* **Task prompt**
Only the lines below between the ones containing "DJMONITOR42 (274, 350)" and "HS3W (434, 836)", inclusive, are to be reproduced, each exactly as it stands.

[Dataset entries]
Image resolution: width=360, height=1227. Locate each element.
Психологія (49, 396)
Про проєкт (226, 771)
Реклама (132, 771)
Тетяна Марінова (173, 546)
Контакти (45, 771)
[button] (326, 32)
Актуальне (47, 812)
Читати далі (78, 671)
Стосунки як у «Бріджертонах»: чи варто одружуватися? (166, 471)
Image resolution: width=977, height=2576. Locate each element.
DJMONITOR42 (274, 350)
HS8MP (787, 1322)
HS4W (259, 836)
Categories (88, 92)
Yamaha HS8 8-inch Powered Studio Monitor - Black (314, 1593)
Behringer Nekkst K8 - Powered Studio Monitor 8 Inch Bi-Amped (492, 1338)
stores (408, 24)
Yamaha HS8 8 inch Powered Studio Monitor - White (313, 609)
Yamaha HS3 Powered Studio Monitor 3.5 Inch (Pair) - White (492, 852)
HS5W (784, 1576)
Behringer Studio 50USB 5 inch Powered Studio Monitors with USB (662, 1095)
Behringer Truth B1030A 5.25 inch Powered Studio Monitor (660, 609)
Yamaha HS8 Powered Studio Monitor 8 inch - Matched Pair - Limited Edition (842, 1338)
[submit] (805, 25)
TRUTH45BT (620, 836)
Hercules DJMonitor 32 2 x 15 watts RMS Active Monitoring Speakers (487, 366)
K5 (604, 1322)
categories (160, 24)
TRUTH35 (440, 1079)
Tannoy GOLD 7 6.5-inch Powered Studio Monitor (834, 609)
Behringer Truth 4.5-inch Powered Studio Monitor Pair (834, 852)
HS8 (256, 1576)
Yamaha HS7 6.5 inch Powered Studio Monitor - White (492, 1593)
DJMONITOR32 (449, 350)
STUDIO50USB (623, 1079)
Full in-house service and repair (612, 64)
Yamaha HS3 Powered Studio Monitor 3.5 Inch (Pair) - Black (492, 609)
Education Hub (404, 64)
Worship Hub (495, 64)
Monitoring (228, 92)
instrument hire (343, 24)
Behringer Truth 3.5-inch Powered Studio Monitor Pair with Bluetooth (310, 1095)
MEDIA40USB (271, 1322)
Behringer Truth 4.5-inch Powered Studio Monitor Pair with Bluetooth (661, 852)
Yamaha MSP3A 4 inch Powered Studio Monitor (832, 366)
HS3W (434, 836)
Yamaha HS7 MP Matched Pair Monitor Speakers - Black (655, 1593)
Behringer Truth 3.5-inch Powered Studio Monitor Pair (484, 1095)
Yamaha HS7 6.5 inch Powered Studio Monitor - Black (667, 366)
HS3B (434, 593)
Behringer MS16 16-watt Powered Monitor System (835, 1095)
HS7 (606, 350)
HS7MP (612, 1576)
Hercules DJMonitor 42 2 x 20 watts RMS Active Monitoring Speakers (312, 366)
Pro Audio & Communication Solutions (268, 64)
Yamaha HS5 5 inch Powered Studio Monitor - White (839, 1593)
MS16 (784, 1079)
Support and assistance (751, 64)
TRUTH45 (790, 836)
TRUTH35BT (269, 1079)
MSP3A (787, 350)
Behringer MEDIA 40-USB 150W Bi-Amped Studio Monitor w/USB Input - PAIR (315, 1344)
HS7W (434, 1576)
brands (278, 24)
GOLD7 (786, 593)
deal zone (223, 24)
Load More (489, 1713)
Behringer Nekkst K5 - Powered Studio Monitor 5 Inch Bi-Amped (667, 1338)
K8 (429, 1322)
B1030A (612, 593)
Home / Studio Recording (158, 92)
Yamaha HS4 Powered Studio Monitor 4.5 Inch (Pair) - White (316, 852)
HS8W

* **Written reply**
DJMONITOR42 (274, 350)
HS8MP (787, 1322)
HS4W (259, 836)
Categories (88, 92)
Yamaha HS8 8-inch Powered Studio Monitor - Black (314, 1593)
Behringer Nekkst K8 - Powered Studio Monitor 8 Inch Bi-Amped (492, 1338)
stores (408, 24)
Yamaha HS8 8 inch Powered Studio Monitor - White (313, 609)
Yamaha HS3 Powered Studio Monitor 3.5 Inch (Pair) - White (492, 852)
HS5W (784, 1576)
Behringer Studio 50USB 5 inch Powered Studio Monitors with USB (662, 1095)
Behringer Truth B1030A 5.25 inch Powered Studio Monitor (660, 609)
Yamaha HS8 Powered Studio Monitor 8 inch - Matched Pair - Limited Edition (842, 1338)
[submit] (805, 25)
TRUTH45BT (620, 836)
Hercules DJMonitor 32 2 x 15 watts RMS Active Monitoring Speakers (487, 366)
K5 (604, 1322)
categories (160, 24)
TRUTH35 (440, 1079)
Tannoy GOLD 7 6.5-inch Powered Studio Monitor (834, 609)
Behringer Truth 4.5-inch Powered Studio Monitor Pair (834, 852)
HS8 (256, 1576)
Yamaha HS7 6.5 inch Powered Studio Monitor - White (492, 1593)
DJMONITOR32 (449, 350)
STUDIO50USB (623, 1079)
Full in-house service and repair (612, 64)
Yamaha HS3 Powered Studio Monitor 3.5 Inch (Pair) - Black (492, 609)
Education Hub (404, 64)
Worship Hub (495, 64)
Monitoring (228, 92)
instrument hire (343, 24)
Behringer Truth 3.5-inch Powered Studio Monitor Pair with Bluetooth (310, 1095)
MEDIA40USB (271, 1322)
Behringer Truth 4.5-inch Powered Studio Monitor Pair with Bluetooth (661, 852)
Yamaha MSP3A 4 inch Powered Studio Monitor (832, 366)
HS3W (434, 836)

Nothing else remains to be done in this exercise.